Vinod Juneja, Deputy Managing Director, Binani Group has observed that despite the growth of the Indian cement industry, India’s per capita production of 115kg per year lags way behind the world average of over 250kg and China’s production of more than 450kg.
“Cement capacity utilization have crossed the 100% mark riding on the construction boom in the economy. The cement sector has logged in impressive growth figures. But infrastructure development is going to be the key to India’s growth story. Cement with steel sector is all set to play a pivotal role and Union Budget 2008-09 is expected to boost the Industry”, he said.
He elaborated his expectations from the Union Budget and vision for India’s future.
Juneja said, “Union Budget for 2008-09 should stimulate investment in infrastructure, inclusive for all stakeholders. Cement sector is currently heavily taxed.
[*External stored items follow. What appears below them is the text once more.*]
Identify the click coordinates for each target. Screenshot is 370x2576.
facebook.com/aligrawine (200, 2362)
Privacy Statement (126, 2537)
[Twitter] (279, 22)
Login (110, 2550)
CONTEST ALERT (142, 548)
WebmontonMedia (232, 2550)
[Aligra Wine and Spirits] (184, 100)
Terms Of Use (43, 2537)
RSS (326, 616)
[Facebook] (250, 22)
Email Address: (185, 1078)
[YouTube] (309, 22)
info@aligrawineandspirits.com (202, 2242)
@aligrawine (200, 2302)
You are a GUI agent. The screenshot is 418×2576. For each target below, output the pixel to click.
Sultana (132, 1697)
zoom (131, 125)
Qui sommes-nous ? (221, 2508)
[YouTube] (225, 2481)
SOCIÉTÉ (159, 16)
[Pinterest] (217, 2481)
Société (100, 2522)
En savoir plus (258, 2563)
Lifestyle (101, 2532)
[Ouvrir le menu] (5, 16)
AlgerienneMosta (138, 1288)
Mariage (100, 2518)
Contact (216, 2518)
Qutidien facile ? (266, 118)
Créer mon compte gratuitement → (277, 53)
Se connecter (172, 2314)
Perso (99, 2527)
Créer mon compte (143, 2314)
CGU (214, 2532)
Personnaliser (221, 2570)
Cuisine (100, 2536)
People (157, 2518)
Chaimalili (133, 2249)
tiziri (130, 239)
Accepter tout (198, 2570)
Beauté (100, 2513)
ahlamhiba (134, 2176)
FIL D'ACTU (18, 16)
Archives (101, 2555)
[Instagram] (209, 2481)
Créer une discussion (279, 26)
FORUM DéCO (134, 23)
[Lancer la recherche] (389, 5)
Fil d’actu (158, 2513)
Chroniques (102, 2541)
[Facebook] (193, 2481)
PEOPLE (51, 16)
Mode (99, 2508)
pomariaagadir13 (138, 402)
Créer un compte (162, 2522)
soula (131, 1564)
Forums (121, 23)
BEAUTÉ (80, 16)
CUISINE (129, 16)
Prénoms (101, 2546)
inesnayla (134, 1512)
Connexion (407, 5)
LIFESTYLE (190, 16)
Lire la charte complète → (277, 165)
Current Excise Duty of 12% should be brought down to 6%. Customs duty on Coal Import needs to be cut down by half. Taxes on the Bulk Diesel Buying and Furnace Oil used by the cement industry also need to be rationalized”.
Juneja also expects a boost to be given to the power sector to enhance the prospects for the cement industry. He expects support from the Railway Ministry too. He said, “Government should scale up the investments in the power sector to ensure energy security for all and particularly for the cement industry. Rail Minister should consider giving respite to cement producers by giving concession in the freight charges”.
“With firm competition from Southeast Asia, China, and the West Asia, both the industry and the government must work hand-in-hand to tackle the issue. The government has withdrawn countervailing duty, which creates a non-level playing field because it is almost like negative import duty on cement. Finance Minister should re-visit the policy on zero import duty on cement,” Juneja said.